The consideration of legislative objectives is one aspect of the modern approach to statutory interpretation. Yet, courts and tribunals must invoke statements of legislative purpose to elucidate, not to frustrate, legislative intent. In my view, the CRTC relied on policy objectives to set aside Parliament's discernable intent as revealed by the plain meaning of s. 43(5), s. 43 generally and the Act as a whole. In effect, the CRTC treated these objectives as power-conferring provisions. This was a mistake.

[83]Consequently, the nature of the legislation and the particular provision is not such as to call for a more deferential approach. Of all the factors considered, the only one suggesting a more deferential approach is the presence of the privative clause. On a consideration of all the factors I find that the standard of review in relation to the question of the Board's authority to make the representation order which it did is correctness. In my view, the privative clause cannot protect an error on a matter where the standard of review is correctness. This is the significance of Bastarache J.'s characterization of jurisdictional questions as those which a tribunal must answer correctly (Pushpanathan v. Canada (Minister of Citizenship and Immigration), [1998] 1 S.C.R. 982, at paragraph 28):

To this extent, it is still appropriate and helpful to speak of "jurisdictional questions" which must be answered correctly by the tribunal in order to be acting intra vires. But it should be understood that a question which "goes to jurisdiction" is simply descriptive of a provision for which the proper standard of review is correctness, based upon the outcome of the pragmatic and functional analysis.

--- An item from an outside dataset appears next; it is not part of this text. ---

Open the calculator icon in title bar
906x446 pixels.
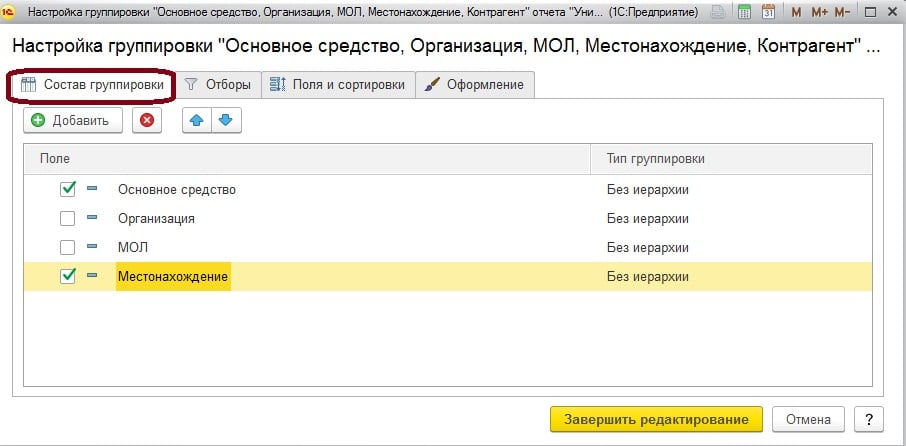point(745,14)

[84]This case is very much like Halifax Longshoremen's Assn., Local 269, v.Offshore Logistics Inc. (2000), 25 Admin. L.R. 224 (F.C.A.) (Offshore Logistics) in which this Court upheld the decision of the Board. Offshore Logistics was an application for judicial review of a decision of the Board, reported as Secunda Marine Services Ltd (Re) (1999), 61 C.L.R.B.R. (2d) 203 (C.I.R.B.). Offshore Logistics was also a case about whether an employer was caught by the terms of a geographic certification order. But in that case, the Board seems to have been dealing with the certification order, narrowly defined, rather than the representation order, as was the case here. The first ground of attack upon the Board's order was that its finding that Offshore's employees were engaged in long-shoring was patently unreasonable (paragraph 3). The Court held that the decision as to whether Offshore's employees were engaged in long-shoring was one that Parliament intended to be left to the Board (paragraph 18). The Court refused to accept the argument that the finding that Offshore's employees were engaged in long-shoring was unreasonable (paragraph 28). The balance of the decision dealt with issues of procedural fairness and the Board's jurisdiction over the employer's labour relations. It appears from the language used by the Court that the issue was whether Offshore's employees fell within the appropriate bargaining unit. There was no suggestion that the Board did not have the jurisdiction to make the certification order which it did. As a result, I do not see the decision in Offshore Logistics dealing with an order made under subsection 34(1) as inconsistent with my disposition of this application dealing with an order made under subsection 34(3).

[85]I would therefore quash the decision of the Board and remit the matter to it to be determined on a basis consistent with these reasons, specifically, that the designation of the employers' representative organization binds only employers in the long-shoring industry who employ members of the appropriate bargaining unit.